Besides printed books, travel guides can also be found online as websites. These digital guides give the same kind of helpful information, making it easy for anyone to plan their trip and learn about new places.
History
Antiquity
A forerunner of the guidebook was the periplus, an itinerary from landmark to landmark of the ports along a coast. A periplus such as the Periplus of the Erythraean Sea was a manuscript document that listed, in order, the ports and coastal landmarks, with approximate intervening distances, that the captain of a vessel could expect to find along a shore. This work was possibly written in the middle of the 1st century CE. It served the same purpose as the later Roman itinerarium of road stops.
The periegesis, or "progress around" was an established literary genre during the Hellenistic age.

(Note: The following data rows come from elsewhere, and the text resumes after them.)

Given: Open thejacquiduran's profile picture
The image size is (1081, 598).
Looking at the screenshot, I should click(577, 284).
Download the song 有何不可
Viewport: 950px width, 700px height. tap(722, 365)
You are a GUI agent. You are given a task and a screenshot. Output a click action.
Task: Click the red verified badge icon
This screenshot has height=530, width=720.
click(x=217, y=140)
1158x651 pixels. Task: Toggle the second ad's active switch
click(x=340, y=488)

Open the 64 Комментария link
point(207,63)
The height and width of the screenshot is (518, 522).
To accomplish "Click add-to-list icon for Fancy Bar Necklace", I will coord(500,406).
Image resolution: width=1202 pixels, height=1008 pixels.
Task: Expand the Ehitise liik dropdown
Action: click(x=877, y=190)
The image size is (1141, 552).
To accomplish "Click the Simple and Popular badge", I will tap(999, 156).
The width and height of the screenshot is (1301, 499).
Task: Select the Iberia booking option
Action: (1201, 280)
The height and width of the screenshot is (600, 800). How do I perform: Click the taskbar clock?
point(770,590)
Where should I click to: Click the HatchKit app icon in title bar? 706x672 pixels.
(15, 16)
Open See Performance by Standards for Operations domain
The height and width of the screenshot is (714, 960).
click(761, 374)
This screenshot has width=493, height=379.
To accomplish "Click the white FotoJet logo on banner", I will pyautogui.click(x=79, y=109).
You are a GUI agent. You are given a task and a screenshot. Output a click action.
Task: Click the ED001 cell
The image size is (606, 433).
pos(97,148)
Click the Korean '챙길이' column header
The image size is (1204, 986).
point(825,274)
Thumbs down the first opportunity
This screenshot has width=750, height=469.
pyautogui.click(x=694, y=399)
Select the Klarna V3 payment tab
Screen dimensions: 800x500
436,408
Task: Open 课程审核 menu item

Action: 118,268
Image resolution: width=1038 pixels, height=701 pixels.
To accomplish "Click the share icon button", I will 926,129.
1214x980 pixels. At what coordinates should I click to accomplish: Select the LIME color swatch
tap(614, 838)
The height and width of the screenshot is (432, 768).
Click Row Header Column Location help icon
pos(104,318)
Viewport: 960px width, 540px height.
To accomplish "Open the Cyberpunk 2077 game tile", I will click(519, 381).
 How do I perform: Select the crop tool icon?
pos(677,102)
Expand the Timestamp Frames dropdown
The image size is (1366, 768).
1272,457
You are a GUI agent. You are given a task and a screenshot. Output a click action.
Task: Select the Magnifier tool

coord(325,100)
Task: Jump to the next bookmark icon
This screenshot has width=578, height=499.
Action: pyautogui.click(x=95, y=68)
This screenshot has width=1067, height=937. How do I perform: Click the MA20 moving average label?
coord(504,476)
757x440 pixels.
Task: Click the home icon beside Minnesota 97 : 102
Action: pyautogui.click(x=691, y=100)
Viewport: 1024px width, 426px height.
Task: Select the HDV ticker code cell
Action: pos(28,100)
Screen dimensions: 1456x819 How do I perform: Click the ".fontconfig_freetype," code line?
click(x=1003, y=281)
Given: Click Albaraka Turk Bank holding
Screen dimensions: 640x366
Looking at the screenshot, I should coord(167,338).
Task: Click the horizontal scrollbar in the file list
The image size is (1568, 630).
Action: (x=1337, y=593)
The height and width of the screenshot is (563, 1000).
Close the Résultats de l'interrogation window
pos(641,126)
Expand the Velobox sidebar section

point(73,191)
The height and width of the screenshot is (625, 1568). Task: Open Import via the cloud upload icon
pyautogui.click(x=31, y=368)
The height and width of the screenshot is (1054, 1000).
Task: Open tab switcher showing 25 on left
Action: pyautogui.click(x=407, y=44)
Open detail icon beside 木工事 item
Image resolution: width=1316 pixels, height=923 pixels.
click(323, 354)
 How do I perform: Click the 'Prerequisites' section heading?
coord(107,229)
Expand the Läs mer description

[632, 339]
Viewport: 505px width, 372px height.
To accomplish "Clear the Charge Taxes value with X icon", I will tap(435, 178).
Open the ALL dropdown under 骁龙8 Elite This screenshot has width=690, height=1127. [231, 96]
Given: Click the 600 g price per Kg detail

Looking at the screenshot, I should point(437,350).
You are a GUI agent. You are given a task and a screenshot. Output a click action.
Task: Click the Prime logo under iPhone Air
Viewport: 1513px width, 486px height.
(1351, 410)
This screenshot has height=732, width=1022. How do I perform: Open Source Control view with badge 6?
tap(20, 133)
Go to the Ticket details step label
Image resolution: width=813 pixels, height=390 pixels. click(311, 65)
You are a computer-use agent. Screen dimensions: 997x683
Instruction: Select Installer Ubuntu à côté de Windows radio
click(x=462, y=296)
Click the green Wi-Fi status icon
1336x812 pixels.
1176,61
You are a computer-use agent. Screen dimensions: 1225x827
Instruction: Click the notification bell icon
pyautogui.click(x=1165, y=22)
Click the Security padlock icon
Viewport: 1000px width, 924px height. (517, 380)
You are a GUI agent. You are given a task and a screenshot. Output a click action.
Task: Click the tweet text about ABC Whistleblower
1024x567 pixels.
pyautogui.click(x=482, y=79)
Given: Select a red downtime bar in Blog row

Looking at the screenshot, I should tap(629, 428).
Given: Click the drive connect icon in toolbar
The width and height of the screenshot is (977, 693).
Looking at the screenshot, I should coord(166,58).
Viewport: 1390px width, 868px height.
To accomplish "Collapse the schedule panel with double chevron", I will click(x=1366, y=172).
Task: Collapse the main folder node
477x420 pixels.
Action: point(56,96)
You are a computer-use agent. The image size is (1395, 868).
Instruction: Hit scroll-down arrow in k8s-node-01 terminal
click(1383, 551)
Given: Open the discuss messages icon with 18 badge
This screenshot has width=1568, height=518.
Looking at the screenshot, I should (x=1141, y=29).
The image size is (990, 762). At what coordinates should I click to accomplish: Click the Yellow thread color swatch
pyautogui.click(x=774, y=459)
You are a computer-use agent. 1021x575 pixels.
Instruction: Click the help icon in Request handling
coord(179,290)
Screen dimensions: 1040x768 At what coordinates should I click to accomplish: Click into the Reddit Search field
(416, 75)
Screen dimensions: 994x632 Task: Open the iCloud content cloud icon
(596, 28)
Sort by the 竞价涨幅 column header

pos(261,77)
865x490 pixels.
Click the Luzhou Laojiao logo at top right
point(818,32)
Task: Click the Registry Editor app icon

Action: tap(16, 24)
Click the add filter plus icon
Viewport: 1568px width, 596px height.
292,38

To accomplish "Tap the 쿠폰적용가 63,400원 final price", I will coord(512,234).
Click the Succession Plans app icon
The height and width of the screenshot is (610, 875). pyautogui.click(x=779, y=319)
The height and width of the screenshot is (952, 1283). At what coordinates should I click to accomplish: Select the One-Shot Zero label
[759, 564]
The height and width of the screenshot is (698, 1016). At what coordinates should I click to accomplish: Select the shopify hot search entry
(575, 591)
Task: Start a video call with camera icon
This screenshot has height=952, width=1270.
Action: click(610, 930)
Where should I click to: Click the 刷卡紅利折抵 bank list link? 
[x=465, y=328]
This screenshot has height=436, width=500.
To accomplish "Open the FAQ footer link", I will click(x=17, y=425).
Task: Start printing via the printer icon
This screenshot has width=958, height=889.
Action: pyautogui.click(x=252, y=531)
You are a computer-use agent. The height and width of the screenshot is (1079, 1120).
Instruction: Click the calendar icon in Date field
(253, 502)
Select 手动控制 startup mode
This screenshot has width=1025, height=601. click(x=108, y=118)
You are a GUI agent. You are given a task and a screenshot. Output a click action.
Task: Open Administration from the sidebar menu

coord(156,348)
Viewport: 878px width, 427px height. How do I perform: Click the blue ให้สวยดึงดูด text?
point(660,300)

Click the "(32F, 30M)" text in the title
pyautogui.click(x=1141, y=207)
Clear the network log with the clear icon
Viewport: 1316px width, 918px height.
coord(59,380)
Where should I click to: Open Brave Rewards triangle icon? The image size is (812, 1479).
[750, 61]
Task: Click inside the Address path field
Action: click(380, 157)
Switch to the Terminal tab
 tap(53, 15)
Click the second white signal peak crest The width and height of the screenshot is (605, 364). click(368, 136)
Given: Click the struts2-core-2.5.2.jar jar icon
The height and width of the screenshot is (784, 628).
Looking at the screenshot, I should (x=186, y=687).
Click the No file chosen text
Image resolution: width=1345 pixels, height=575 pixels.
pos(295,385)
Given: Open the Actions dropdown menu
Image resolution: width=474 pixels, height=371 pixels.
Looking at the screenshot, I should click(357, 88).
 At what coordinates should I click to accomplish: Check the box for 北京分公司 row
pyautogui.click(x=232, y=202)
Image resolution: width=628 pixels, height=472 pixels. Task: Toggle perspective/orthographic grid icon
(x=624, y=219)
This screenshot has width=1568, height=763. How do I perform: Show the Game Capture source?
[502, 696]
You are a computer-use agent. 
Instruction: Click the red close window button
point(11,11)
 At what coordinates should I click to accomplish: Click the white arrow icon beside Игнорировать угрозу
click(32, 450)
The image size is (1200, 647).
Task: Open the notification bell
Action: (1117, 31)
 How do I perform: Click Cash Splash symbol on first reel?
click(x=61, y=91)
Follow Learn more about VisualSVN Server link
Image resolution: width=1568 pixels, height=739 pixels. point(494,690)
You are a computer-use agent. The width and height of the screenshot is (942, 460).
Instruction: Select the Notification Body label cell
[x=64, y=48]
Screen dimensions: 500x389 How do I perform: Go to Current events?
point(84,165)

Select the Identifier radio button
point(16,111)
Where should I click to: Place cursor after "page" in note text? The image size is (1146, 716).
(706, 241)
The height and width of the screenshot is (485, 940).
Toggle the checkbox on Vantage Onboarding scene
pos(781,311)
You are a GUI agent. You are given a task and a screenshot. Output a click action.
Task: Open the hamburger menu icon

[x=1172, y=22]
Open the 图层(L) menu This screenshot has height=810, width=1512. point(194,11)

A lost work by Agaclytus describing Olympia (περὶ Ὀλυμπίας) is referred to by the Suda and Photius. Dionysius Periegetes (literally, Dionysius the Traveller) was the author of a description of the habitable world in Greek hexameter verse written in a terse and elegant style, intended for the klismos traveller rather than the actual tourist on the ground; he is believed to have worked in Alexandria and to have flourished around the time of Hadrian. An early "remarkably well-informed and interesting guidebook" was the Hellados Periegesis (Descriptions of Greece) of Pausanias of the 2nd century A.D. This most famous work is a guide to the interesting places, works of architecture, sculpture, and curious customs of Ancient Greece, and is still useful to Classicists today. With the advent of Christianity, the guide for the European religious pilgrim became a useful guidebook. An early account is that of the pilgrim Egeria, who visited the Holy Land in the 4th century CE and left a detailed itinerary.
In the medieval Arab world, guide books for travelers in search of artifacts and treasures were written by Arabic treasure hunters, magicians, and alchemists. This was particularly the case in Arab Egypt, where treasure hunters were eager to find valuable ancient Egyptian antiquities. Some of the books claimed to be imbued with magic that could dispel the magical barriers believed to be protecting the artifacts.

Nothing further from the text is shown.